[What is needed] Search the data for "right". Each line containing it is to be copied.

────────

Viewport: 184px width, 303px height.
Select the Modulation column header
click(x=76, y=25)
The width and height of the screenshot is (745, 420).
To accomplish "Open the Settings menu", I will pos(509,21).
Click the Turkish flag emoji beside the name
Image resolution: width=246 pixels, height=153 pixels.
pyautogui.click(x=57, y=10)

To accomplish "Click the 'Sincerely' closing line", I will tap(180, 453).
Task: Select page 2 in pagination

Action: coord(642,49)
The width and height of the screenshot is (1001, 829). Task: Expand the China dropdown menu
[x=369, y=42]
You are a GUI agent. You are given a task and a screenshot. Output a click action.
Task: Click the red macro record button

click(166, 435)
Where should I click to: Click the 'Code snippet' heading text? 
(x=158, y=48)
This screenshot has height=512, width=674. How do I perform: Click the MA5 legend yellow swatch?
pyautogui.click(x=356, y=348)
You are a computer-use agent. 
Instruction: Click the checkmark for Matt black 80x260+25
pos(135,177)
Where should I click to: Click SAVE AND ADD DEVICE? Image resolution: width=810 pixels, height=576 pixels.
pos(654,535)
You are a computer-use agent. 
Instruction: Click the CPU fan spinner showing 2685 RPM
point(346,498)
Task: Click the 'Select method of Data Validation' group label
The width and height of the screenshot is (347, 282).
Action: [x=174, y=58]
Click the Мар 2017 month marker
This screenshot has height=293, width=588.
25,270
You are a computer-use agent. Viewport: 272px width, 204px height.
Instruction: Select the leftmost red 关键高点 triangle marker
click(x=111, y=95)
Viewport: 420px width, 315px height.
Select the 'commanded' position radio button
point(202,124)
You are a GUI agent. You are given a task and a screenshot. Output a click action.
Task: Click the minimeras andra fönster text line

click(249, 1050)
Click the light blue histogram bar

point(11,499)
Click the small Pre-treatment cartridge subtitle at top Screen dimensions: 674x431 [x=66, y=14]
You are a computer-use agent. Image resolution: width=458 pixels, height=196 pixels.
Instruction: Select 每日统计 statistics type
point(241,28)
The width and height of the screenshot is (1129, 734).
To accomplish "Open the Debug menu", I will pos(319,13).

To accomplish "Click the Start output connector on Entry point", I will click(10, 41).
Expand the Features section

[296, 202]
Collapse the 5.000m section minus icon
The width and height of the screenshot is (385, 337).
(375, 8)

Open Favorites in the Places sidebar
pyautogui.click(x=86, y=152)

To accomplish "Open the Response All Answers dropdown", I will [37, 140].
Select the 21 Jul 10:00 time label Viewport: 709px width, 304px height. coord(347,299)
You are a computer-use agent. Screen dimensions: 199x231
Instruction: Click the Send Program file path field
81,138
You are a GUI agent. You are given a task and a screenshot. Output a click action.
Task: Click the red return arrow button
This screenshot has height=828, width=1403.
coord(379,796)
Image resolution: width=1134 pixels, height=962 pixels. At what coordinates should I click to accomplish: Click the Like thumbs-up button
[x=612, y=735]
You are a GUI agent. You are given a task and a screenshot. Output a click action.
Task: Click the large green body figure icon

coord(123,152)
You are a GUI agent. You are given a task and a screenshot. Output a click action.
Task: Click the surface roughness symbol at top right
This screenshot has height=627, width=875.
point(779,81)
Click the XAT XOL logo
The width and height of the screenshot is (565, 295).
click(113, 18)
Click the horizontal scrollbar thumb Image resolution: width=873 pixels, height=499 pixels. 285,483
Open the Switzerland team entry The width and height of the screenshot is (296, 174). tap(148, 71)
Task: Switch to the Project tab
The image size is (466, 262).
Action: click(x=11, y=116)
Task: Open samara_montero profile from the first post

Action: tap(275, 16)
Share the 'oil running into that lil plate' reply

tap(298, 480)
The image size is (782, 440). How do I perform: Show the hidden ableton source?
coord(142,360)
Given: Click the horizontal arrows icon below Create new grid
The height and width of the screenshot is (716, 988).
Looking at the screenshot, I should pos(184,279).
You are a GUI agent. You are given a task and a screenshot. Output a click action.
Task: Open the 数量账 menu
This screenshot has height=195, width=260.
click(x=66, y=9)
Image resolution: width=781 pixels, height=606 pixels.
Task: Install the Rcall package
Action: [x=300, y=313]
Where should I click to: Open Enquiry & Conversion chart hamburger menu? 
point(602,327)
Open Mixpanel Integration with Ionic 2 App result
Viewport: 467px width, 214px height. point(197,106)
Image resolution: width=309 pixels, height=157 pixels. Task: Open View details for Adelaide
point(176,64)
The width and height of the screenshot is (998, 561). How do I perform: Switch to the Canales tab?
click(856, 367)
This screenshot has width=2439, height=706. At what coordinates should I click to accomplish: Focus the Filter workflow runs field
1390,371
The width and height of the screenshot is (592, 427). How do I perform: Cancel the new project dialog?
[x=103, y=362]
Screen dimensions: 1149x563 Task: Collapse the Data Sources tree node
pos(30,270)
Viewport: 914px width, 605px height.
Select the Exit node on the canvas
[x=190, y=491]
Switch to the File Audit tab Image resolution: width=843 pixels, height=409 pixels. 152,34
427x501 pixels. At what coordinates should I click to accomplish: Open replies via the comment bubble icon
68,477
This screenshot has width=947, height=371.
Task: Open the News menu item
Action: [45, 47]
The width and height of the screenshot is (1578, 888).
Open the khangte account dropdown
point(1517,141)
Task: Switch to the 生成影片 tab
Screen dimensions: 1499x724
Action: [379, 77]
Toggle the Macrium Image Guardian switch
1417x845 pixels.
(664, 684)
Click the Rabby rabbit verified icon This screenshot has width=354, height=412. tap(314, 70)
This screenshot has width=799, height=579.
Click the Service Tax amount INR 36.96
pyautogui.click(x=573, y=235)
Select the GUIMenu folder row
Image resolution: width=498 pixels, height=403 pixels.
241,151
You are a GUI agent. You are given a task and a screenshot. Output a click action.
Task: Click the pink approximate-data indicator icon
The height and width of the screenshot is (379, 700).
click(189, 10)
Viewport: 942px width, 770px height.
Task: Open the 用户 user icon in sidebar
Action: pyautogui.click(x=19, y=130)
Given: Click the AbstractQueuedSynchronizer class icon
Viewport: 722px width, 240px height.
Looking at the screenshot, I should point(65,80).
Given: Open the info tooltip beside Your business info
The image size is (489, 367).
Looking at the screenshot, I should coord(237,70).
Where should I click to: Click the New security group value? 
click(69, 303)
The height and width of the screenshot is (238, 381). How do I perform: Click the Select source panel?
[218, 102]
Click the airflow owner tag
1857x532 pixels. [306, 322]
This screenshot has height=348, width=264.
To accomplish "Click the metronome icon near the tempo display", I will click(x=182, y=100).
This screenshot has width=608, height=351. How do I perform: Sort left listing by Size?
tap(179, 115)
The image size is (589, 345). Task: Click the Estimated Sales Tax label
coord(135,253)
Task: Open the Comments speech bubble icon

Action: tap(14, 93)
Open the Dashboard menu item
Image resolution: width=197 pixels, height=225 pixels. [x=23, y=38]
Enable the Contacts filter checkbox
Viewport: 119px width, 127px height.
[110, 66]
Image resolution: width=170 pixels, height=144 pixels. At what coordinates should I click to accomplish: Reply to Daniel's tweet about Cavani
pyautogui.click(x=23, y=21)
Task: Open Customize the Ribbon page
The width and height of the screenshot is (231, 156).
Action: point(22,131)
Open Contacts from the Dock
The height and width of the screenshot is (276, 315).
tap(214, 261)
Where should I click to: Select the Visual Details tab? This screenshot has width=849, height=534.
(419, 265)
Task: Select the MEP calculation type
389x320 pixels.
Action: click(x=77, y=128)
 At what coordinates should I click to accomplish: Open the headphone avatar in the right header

────────

[Reply to the task]
Task: Click the surface roughness symbol at top right
 At what coordinates should I click to accomplish: Open the headphone avatar in the right header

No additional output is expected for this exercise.